▽

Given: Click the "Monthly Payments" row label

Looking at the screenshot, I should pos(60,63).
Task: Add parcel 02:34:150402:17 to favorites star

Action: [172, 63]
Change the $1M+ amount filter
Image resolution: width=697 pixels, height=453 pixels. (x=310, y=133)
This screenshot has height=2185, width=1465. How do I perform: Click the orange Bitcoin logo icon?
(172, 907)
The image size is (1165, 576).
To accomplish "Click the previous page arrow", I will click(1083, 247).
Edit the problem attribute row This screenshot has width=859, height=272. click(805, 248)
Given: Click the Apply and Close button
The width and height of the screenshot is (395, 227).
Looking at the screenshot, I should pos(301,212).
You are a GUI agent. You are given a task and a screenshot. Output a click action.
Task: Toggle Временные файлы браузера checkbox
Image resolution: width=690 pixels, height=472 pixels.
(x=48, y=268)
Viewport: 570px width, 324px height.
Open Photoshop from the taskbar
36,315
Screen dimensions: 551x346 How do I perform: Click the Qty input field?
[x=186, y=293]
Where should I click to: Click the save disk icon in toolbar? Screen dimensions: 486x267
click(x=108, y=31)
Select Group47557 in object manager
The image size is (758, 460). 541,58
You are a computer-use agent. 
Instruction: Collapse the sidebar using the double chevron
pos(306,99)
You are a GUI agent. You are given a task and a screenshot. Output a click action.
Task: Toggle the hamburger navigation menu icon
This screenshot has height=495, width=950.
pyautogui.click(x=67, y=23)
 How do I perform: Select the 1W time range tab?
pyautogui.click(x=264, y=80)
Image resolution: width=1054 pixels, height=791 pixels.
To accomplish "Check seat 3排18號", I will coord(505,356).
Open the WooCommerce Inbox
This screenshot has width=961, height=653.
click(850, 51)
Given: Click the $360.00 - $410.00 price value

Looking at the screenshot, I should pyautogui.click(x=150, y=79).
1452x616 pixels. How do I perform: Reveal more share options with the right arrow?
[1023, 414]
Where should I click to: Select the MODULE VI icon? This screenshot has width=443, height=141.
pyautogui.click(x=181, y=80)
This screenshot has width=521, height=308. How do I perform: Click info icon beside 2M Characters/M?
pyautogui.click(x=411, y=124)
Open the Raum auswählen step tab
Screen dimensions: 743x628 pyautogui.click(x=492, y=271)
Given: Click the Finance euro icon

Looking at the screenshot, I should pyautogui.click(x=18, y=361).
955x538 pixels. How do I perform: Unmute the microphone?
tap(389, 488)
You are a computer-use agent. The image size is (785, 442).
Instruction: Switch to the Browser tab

△

▶ [WHAT TO DO]
Return, from the entries, each line that holds "accomplish".

▶ [REPLY TO THE EXERCISE]
To accomplish "Click the previous page arrow", I will click(1083, 247).
To accomplish "Check seat 3排18號", I will coord(505,356).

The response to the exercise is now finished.